TR-2025-02 · Published August 10, 2025 · Virtual Vakil AI Labs

Virtual Vakil: A Multi-Agent Legal Intelligence System for WhatsApp-Native Delivery in India

Virtual Vakil introduces a multi-agent legal intelligence system that serves Indian users through WhatsApp. Eight role-specialised agents — research, drafting, judgment, rapid help, case tracking, bare-act lookup, current affairs, and argument simulation — share a common Indian-legal foundation and cooperate behind a single conversational surface. The system is built around the constraints of the messenger it runs in, so that legal guidance reaches users where they already are.

Multi-AgentLegal AIIndian Judiciary8 AgentsWhatsApp

Download PDF View PDF

Abstract

Indian users arrive at a legal-AI system with heterogeneous needs. In a single conversation a user may ask what a section of the criminal code says, ask the system to draft a complaint under it, ask whether a pending FIR has any court listing, and ask for the most recent judgment on a similar fact pattern.
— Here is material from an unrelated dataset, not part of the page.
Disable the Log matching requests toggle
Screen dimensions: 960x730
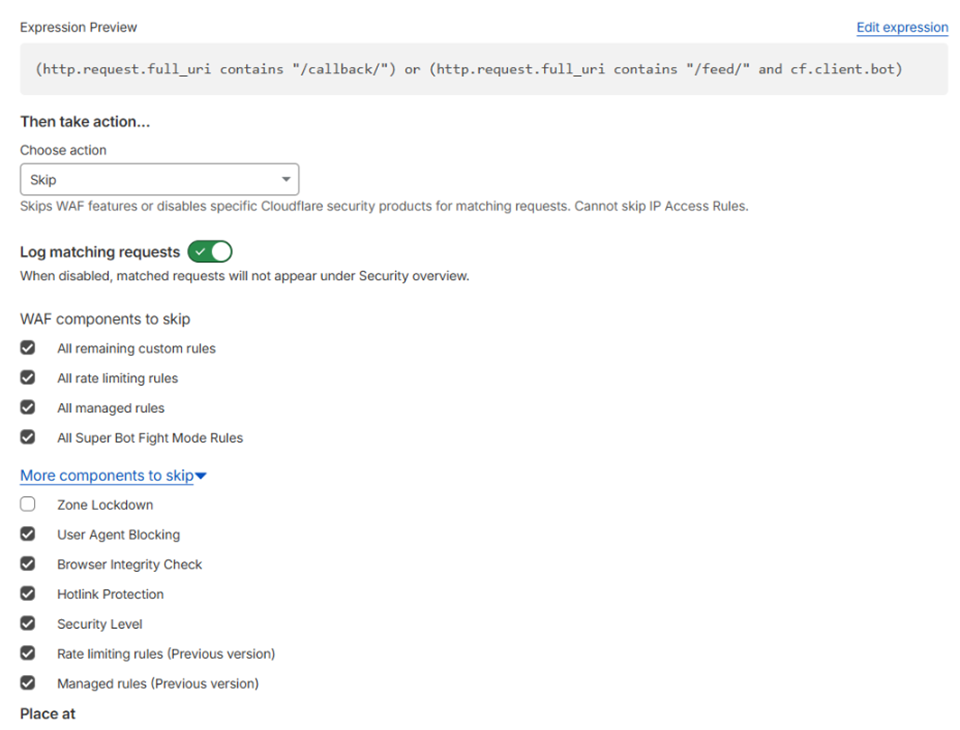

Each of these is a different sub-task with a different notion of a correct answer, and a single general-purpose prompt does not serve all of them well.

We describe Virtual Vakil as deployed in August 2025: a multi-agent legal intelligence system in which eight role-specialised agents — Chanakya, Vidhi-Vetta, Nyaydhish, Sahaayak, Munshi, Pustakalya, Gidh, and Vad-Vivad — each carry a distinct persona, prompt discipline, and trigger surface, while sharing a common Indian-legal foundation. A lightweight keyword-aware classifier routes each inbound WhatsApp message to the right specialist before any generation is performed, so that routing itself remains inexpensive and the specialists can be iterated on independently.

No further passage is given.